───── EXERCISE INPUTS

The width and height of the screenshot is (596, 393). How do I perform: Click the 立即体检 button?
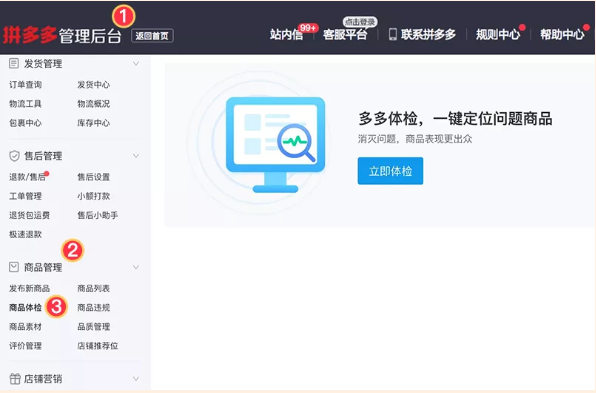tap(390, 171)
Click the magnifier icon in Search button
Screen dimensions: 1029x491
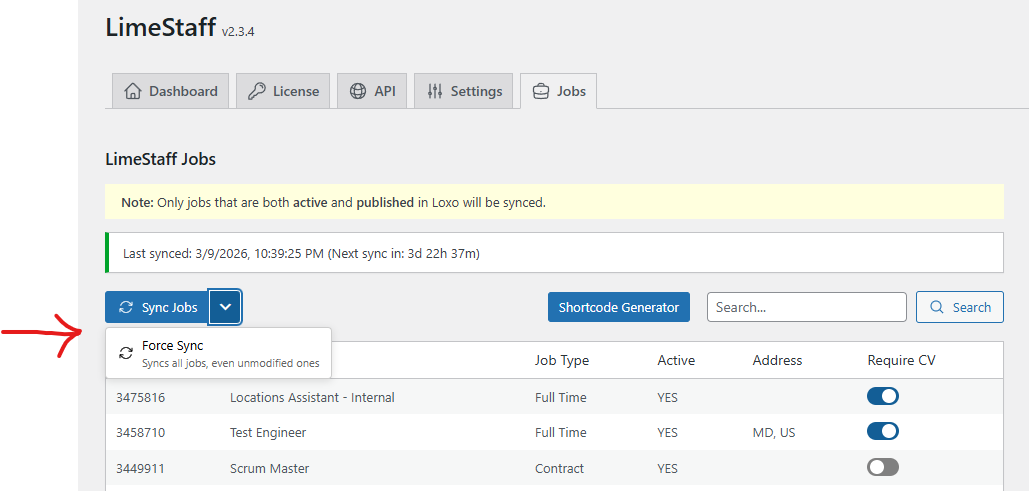tap(937, 308)
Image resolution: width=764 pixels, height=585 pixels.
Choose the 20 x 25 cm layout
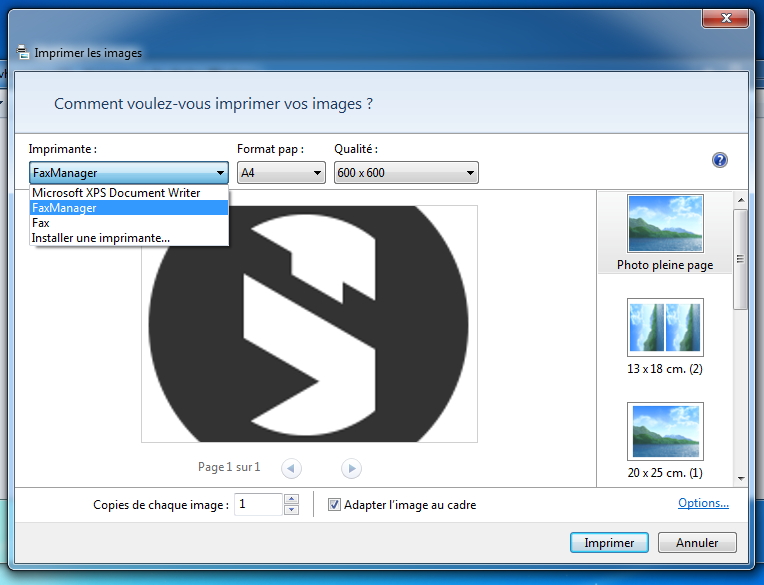pyautogui.click(x=665, y=431)
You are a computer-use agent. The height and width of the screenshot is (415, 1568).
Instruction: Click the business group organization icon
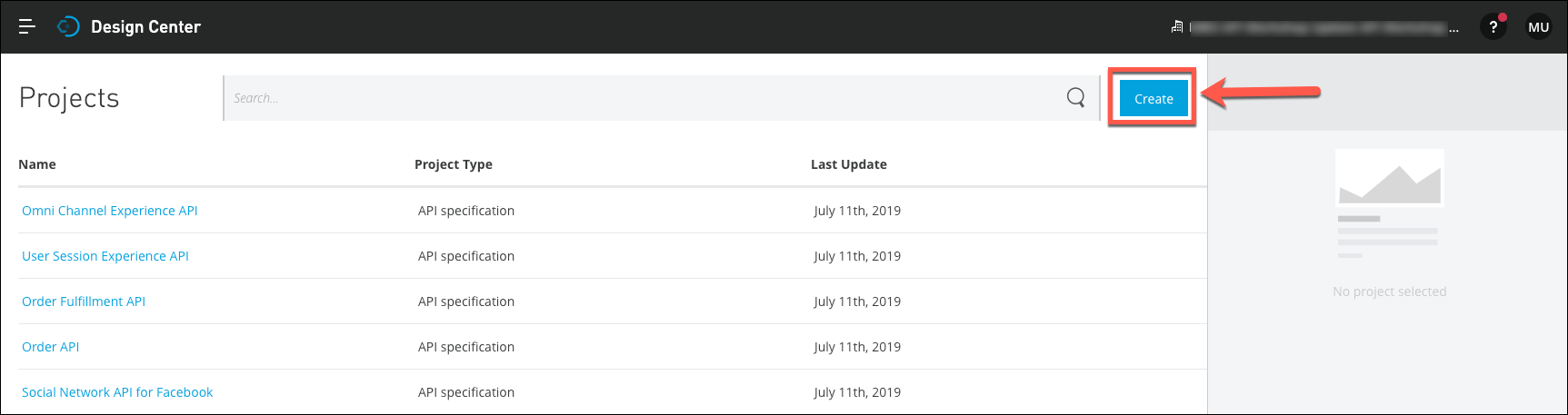click(x=1177, y=27)
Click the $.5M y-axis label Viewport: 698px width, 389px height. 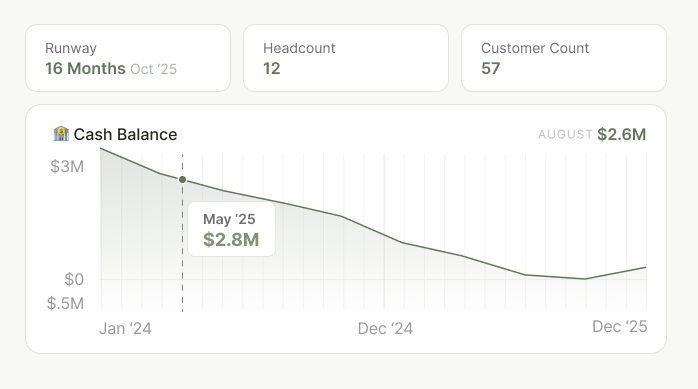(65, 304)
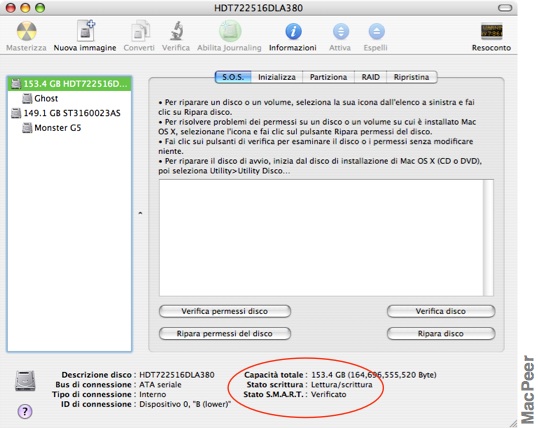This screenshot has width=538, height=428.
Task: Click the Espelli eject icon
Action: (x=376, y=32)
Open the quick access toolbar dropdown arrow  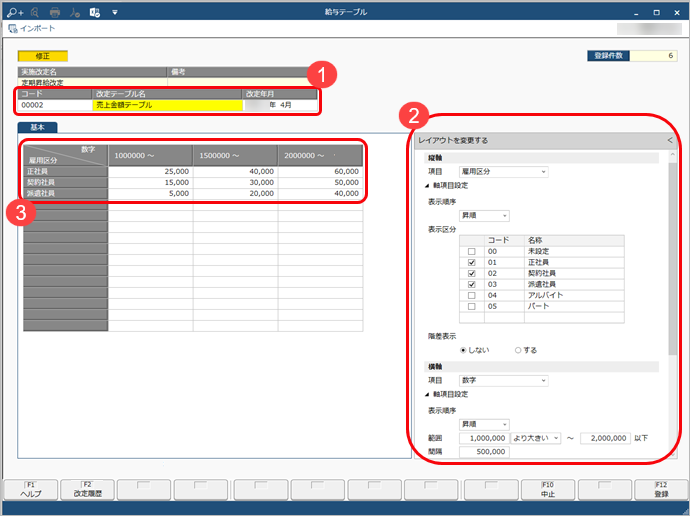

──────────

#### WHAT IS BEING ASKED:
Working from the entries above, please transcribe only the lines from the line with "Screen dimensions: 1029x491" through the line with "You are a computer-use", exactly, with both end lines and without pictures.

#### RESPONSE FOR THIS EXERCISE:
Screen dimensions: 1029x491
tap(937, 308)
Image resolution: width=764 pixels, height=585 pixels.
Choose the 20 x 25 cm layout
pyautogui.click(x=665, y=431)
You are a computer-use agent. The height and width of the screenshot is (415, 1568).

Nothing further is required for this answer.